The graph supports that view. It shows the share price performance of Sainsbury, Tesco and Asda, relative to the stock market, over the past 20 years. The most striking fact is that, since 1977, Sainsbury and Tesco have delivered almost identical returns to their shareholders. The graph is also a classic illustration of the often forgotten investment adage that, over time, everything reverts to the mean, that is, without large barriers to entry, no company can make above-average levels of profit for ever.
Which is precisely what happened to Sainsbury. Under Lord Sainsbury, the group built a seemingly unassailable market position, pioneering concepts like own-brand products and out-of-town superstores. Eventually, however, planning permissions for superstores dried up, Tesco lined its shelves with Sainsbury quality own label, and Sainsbury's lofty stock-market rating became a sitting duck.
Wielding the shotgun was Tesco's Ian (now Lord) MacLaurin. From the moment he convinced his board to stop luring shoppers with Green Shield stamps, his aim was to move away from its founding pile-it-high, sell-it-cheap approach and pinch Sainsbury's clothes.
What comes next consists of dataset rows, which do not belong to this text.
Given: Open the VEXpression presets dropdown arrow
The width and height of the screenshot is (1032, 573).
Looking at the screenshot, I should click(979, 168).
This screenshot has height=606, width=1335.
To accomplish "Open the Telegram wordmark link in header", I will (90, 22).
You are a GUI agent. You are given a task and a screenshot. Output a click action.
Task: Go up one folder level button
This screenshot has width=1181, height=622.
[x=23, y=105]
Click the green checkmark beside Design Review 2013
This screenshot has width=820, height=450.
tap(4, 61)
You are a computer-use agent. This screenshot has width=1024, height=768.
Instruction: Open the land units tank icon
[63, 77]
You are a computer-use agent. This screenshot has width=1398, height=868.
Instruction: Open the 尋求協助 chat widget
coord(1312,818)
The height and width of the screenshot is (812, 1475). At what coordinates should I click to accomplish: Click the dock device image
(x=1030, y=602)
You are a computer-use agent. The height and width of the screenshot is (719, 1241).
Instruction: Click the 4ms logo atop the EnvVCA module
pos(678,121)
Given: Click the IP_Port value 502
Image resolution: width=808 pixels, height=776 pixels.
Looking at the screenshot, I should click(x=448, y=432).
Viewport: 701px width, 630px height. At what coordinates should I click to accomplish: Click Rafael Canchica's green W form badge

Sainsbury had nowhere to go. Yes, it made mistakes. It dabbled with price competition; it got distracted by acquisitions in the US; and having thumbed its nose at Tesco's loyalty card it was finally forced to introduce its own. But given the gulf that existed between Sainsbury and its rivals in the early '80s, it's hard to see how the company could have prevented it from narrowing.
All this shows that it's much easier for a poorly-performing company to become better, than for an exceptional one to stay miles ahead. For an example, look no further than Asda. On a 20-year view, it looks a sorry also-ran. But over the past five years, Asda has been by far the best investment of the three. Archie Norman's feat of turning a poorly-managed, debt-laden basket case into a fit competitor has produced a 450% gain for shareholders, against Tesco's 100% and Sainsbury's minus 7%. Now Asda faces the challenge of what to do next.
One thing is certain: like Sainsbury, it will not outperform for ever. The art of investment is deciding for how long it can.